Somehow about a dozen local climbers secured permission from their families to head south for Thanksgiving weekend to climb at Horseshoe Canyon Ranch, in northern Arkansas.  With a forecast of between 45-70 degrees during the day, it looked like sending weather!  HCR is a great destination because of the concentration of high quality routes at almost any grade.  There's not a lot of places where a 5.8, 5.10, and 5.12 climber can all spend a week climbing 3 and 4 star routes, all within 10 minutes of their tent.  My car left the Twin Cities around 7PM on Wednesday, and arrived at the ranch 12hrs later, just in time to see the sun peek over the ridge and illuminate the cliffs of the North 40.  I linked up with my friends Aaron and Rhod, who'd driven down a little earlier than us, and we warmed up on a handful of 5.7s before tackling some harder 5.9 and 5.10a sport routes.  All too soon the sun started to dip behind the mountains again, so we cursed the short days and headed back to camp for the Climbsgiving potluck.

Dinner was delicious, if not at all traditional.  While there were turkey steaks and gravy available, there were also bratwursts, dried mango, beef jerky, bean salad, cheeseburgers, summer sausage, various pies, and burritos.  The Native Southerners (a friend's mom and brother that joined us from Louisiana) also brought gumbo, jambalaya, and birthday cake to round things out.  Everyone dug in around a roaring fire, but as the temps plummeted people drifted away to their tents and sleeping bags, full of food and ready for another day of climbing.

Friday we hit the East side of the ranch, starting on the classic Orange Crush, a 14-bolt 5.10a that commands the best view of the ranch from it's anchors.  My friend Emily joined us today, hobbling along in her plastic boot from a healing ankle sprain.  After Orange Crush we checked out a route that was new to me, Montezuma's Toe, a 5.8+ up a huge detached pillar leaning against the main wall.  It made for fun, if a little spicy, climbing, with a couple spots you definitely didn't want to fall, but I clipped the chains cleanly, nailing the onsight.  Even Emily in her boot was able to make it up this one, albeit on toprope.  We closed out our day on the Roman Wall, with a bunch of 10s, and watched stronger climbers conquer the 11s and 12s that run up the imposing roof in the middle of the wall.

Saturday was expected to be the best weather of the entire trip, and it certainly didn't disappoint.  My agenda was all about climbing some stuff I'd toproped the previous trip to HCR, and now wanted to lead.  First up was Lion Tamer, a 5.9- with a great bouldery start that I'd toproped at night this spring.  It went down no problem and we moved on to some other climbs.  I ended my day with Private Property, a 5.10a.  While I had to take to rest, I did clip the anchors, and I'm confident that next visit it will go down clean.
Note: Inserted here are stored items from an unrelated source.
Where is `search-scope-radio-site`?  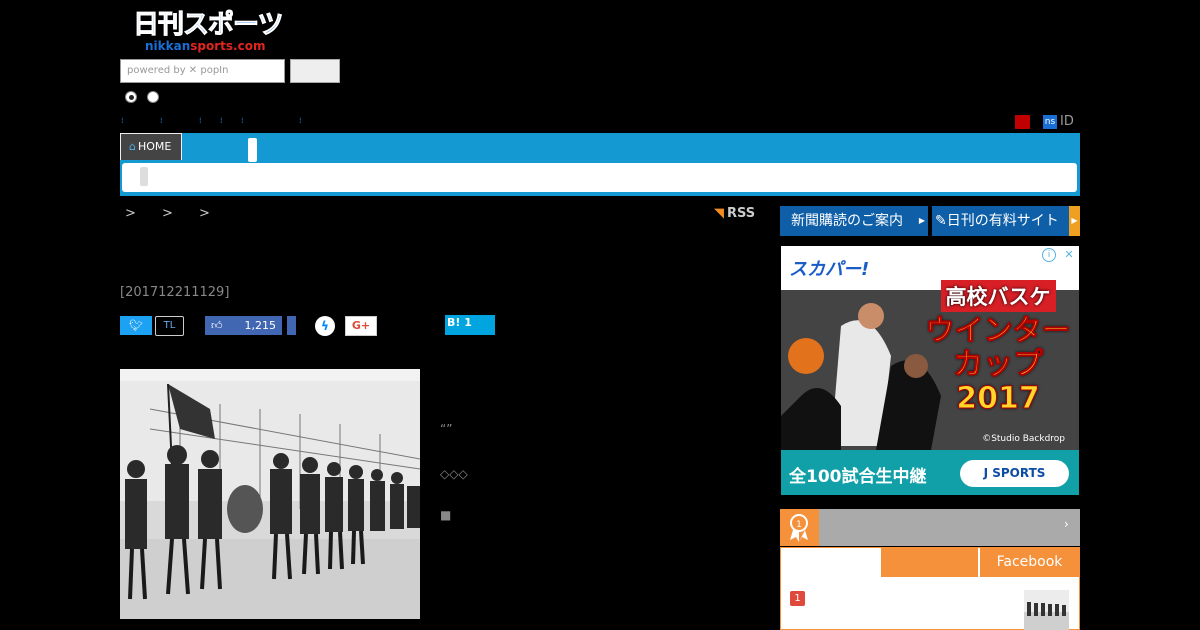
search-scope-radio-site is located at coordinates (131, 97).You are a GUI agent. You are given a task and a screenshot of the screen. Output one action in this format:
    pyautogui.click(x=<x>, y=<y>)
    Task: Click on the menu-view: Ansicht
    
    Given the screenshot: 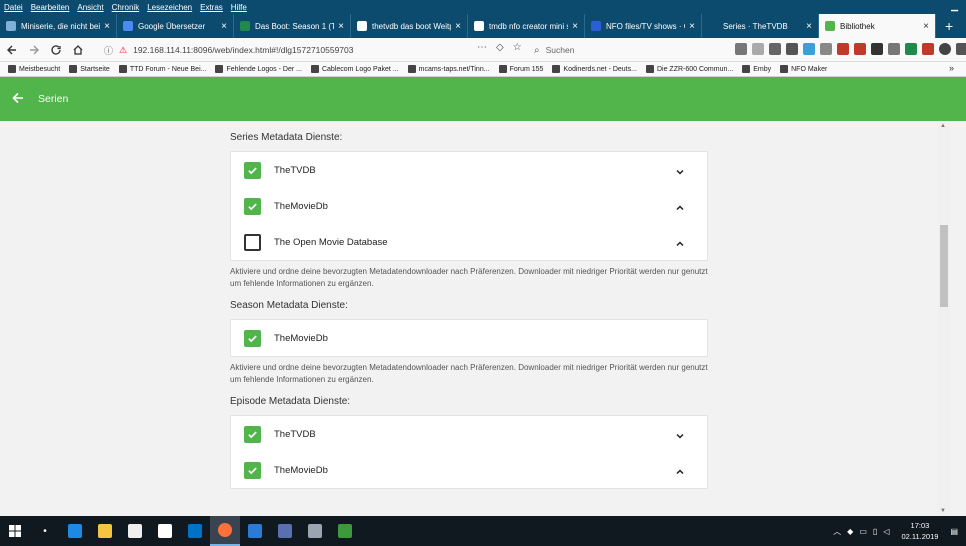 What is the action you would take?
    pyautogui.click(x=90, y=8)
    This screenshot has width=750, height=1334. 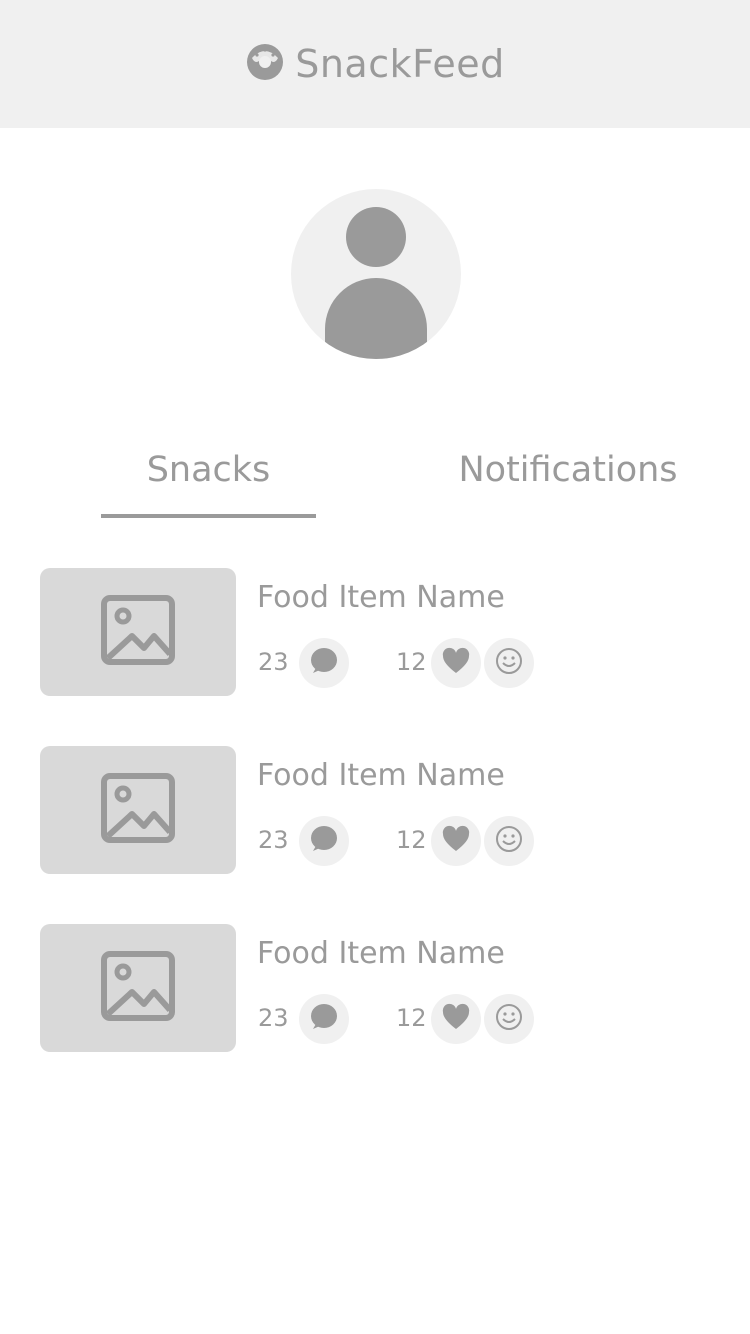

Sunday was even more beautiful than Saturday, but with almost 12hrs of driving ahead of us we packed up and were on the road by 730.  As dictated by tradition, breakfast was at the excellent Ozark Cafe in Jasper, and we were able to get some killer BBQ at Arthur Bryant's in Kansas City, which fueled me on the drive home.  We pulled in to the parking lot at home to find it was 7 degrees, a 63 degree swing from when we'd left Arkansas.  Sandals were a poor choice...
Our view as we left
This HCR adventure is my last rock climbing trip of the year.  From here on out it's all ice!  The main wall at the Sandstone Ice Park is already in, and from what I've heard some of the Twin Cities ice is close as well, so it's time to sharpen my crampons and tools!